Passage:
··········
When Dog and Cat Meet
Tips for introducing your newest member of the household.
It's exciting to add a cuddly new pet to your life, except maybe when you have to introduce it to another pet that has already staked claim to your home. That's especially true if one's a dog and the other's a cat. But whether you're introducing a new dog to your cats -- or a new cat to your dogs -- it doesn't have to be hard. Here is some expert advice to help keep peace during the transition.
Watch the Dog
If there's going to be a problem during cat and dog introductions, says Katherine A. Houpt, James Law Professor of Behavior Medicine - Emeritus at Cornell University's College of Veterinary Medicine, it's usually caused by the dog.
Most dogs will chase a rapidly moving object. So if a cat gets frightened and runs, "a dog often feels honor-bound to chase it," Houpt says. "It's important to nip that in the bud." If you don't, the result can be injury, and even death, for the cat.
Make sure your cat can run and hide if it wants to. Whether your cat is the newbie or the senior pet in the house, the cat needs to be able to move freely when the introduction is made. Christopher Pachel, DVM, a veterinarian who focuses on animal behavior issues says there should be perches or cubbies for hiding, someplace where the cat can get off the floor and settle in. "You basically want an elevated resting place [for the cat]."
Make sure your puppy or dog is well restrained. Your dog shouldn’t be able to chase, even if the cat darts away. "This is a bigger issue with herding breed dogs, who have a prey instinct," Pachel says. "But it's really a hardwired response in all dogs to chase small fluffy things that run away quickly."
Consider baby gates. Gates can help you gradually introduce dogs and cats, and the barrier minimizes danger to the cat. Houpt says a baby gate is often better than a cat carrier because it gives the cat much-needed freedom.
··········
Extracted material:

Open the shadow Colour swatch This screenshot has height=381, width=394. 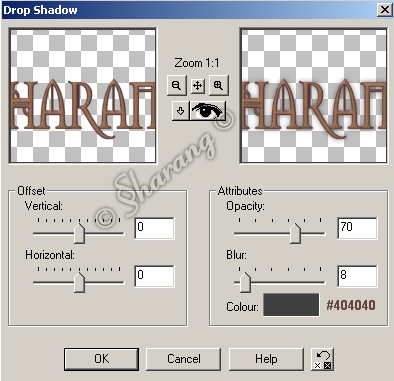(x=291, y=305)
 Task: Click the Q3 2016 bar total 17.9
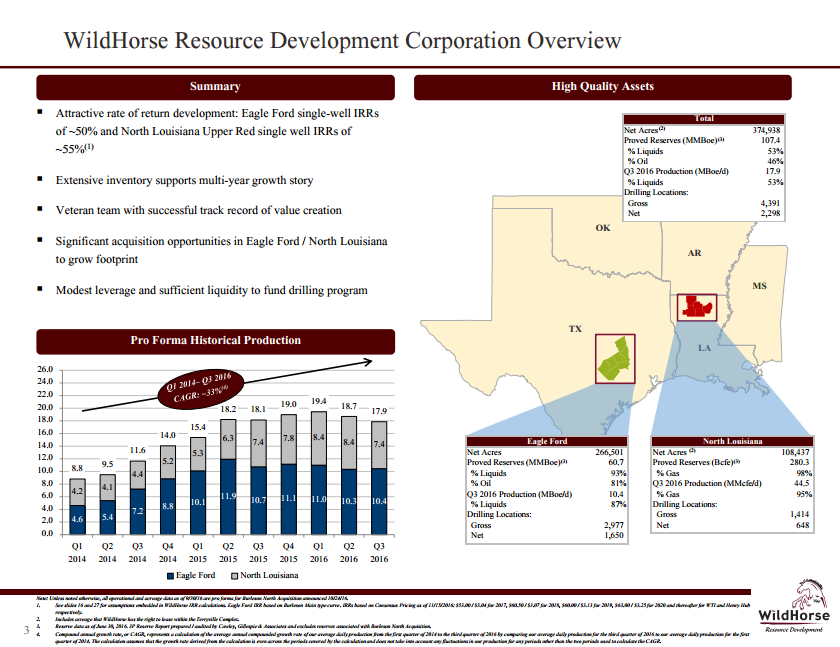pyautogui.click(x=379, y=411)
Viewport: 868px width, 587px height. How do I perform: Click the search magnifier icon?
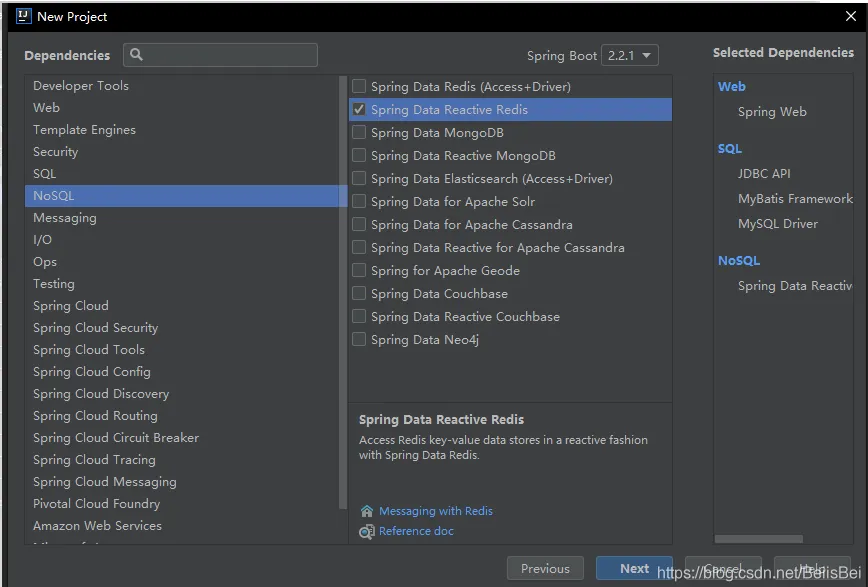pyautogui.click(x=137, y=55)
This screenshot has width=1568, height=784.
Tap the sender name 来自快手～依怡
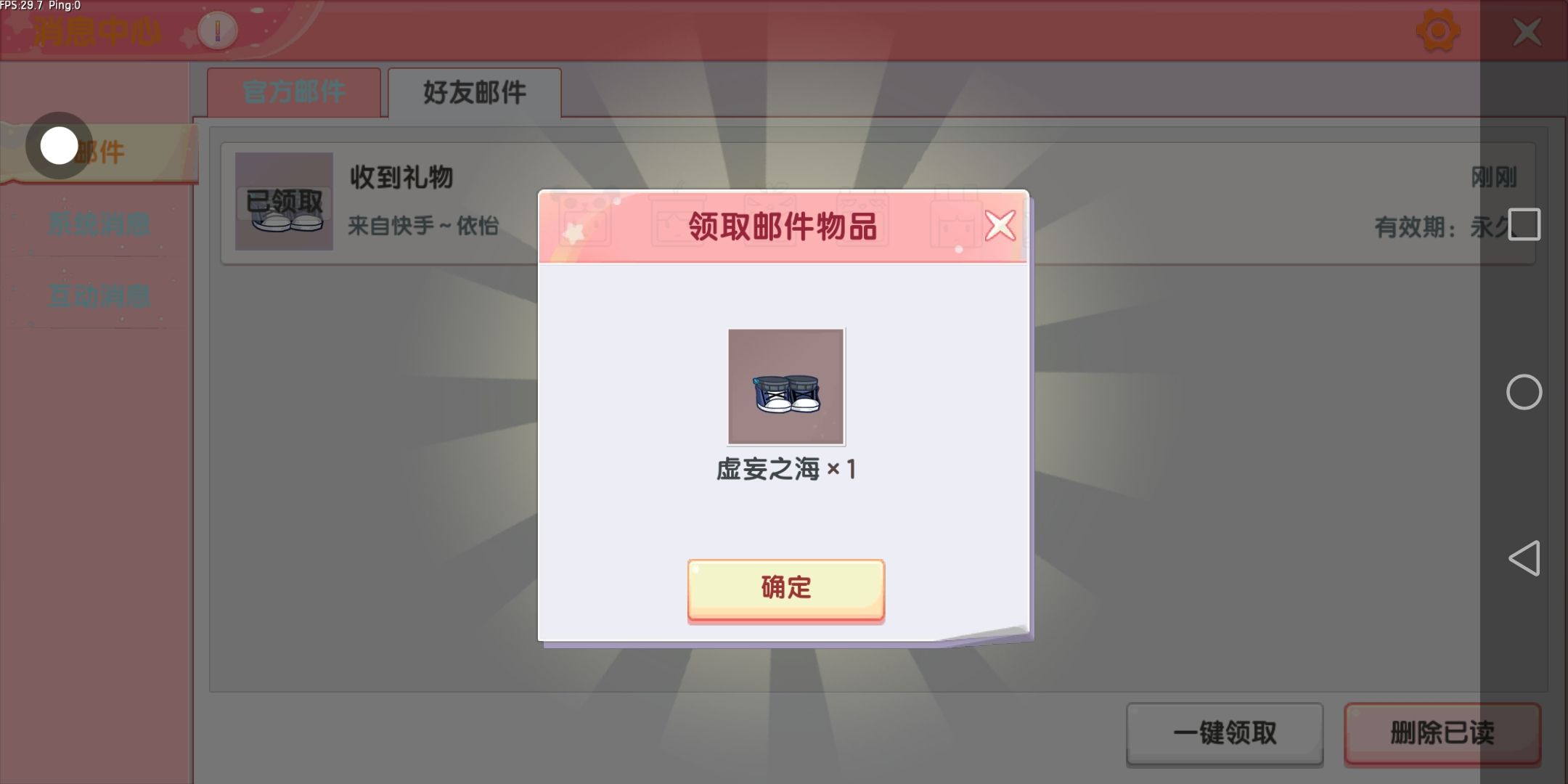point(423,226)
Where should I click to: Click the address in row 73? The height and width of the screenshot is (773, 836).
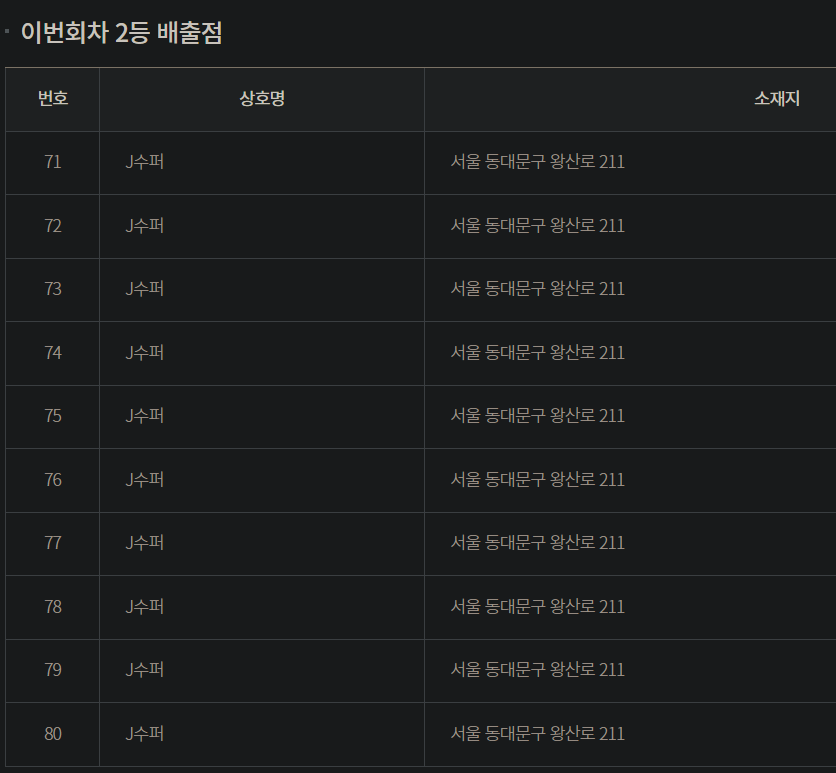pos(537,289)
··········
What you need to do:
• 1. Please list each tip the dog-and-cat introduction article gives in the short opening sentences of its paragraphs after "Watch the Dog."
• 2. In the dog-and-cat introduction article, what position does Katherine A. Houpt hold?
• 3. According to the dog-and-cat introduction article, why is a baby gate often a better choice than a cat carrier?

Outputs for the tasks:
• 1.
- Make sure your cat can run and hide if it wants to.
- Make sure your puppy or dog is well restrained.
- Consider baby gates.

• 2. She is James Law Professor of Behavior Medicine - Emeritus at Cornell University's College of Veterinary Medicine.

• 3. Houpt says a baby gate gives the cat much-needed freedom, which a carrier does not. The gate's barrier also minimizes danger to the cat while the two animals are gradually introduced.